_Task item:_ The output is the lines below from the one with "Check the 当前属性 checkbox" through the one with "Given: Switch to Klasse 1 tab", both included, printed exactly and with no other line.

_Available records:_
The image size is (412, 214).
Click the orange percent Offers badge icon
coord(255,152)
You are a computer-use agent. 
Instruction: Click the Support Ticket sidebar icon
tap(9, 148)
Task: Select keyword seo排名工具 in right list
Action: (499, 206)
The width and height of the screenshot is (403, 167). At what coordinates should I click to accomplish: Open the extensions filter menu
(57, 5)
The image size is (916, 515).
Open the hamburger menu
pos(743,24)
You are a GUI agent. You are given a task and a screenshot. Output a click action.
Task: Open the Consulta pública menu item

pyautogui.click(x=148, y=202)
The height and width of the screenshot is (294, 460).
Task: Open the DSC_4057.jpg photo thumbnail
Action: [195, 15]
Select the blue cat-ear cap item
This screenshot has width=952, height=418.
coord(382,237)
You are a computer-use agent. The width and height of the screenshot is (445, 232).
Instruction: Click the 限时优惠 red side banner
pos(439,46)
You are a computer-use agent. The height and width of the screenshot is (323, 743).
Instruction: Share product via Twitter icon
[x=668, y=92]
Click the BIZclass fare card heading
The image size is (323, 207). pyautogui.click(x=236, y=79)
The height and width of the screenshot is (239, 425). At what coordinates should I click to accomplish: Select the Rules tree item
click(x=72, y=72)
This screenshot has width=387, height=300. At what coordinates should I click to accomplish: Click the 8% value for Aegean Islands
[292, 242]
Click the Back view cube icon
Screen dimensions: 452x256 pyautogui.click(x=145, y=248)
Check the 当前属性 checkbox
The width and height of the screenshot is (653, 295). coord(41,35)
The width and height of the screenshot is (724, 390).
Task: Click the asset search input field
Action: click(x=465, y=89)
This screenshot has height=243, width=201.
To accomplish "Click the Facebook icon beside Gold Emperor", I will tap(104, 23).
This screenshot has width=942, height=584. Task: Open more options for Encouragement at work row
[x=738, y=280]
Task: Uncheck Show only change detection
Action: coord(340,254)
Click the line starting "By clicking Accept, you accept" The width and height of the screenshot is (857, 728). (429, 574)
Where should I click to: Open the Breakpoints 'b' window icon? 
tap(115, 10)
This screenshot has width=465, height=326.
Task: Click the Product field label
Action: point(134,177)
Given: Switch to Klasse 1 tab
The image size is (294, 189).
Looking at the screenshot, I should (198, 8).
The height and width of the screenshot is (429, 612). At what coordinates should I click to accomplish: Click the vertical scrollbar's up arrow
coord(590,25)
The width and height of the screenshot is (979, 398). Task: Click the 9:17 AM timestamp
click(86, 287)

_Solution:_
Check the 当前属性 checkbox
The width and height of the screenshot is (653, 295). coord(41,35)
The width and height of the screenshot is (724, 390).
Task: Click the asset search input field
Action: click(x=465, y=89)
This screenshot has height=243, width=201.
To accomplish "Click the Facebook icon beside Gold Emperor", I will tap(104, 23).
This screenshot has width=942, height=584. Task: Open more options for Encouragement at work row
[x=738, y=280]
Task: Uncheck Show only change detection
Action: coord(340,254)
Click the line starting "By clicking Accept, you accept" The width and height of the screenshot is (857, 728). (429, 574)
Where should I click to: Open the Breakpoints 'b' window icon? 
tap(115, 10)
This screenshot has width=465, height=326.
Task: Click the Product field label
Action: point(134,177)
Given: Switch to Klasse 1 tab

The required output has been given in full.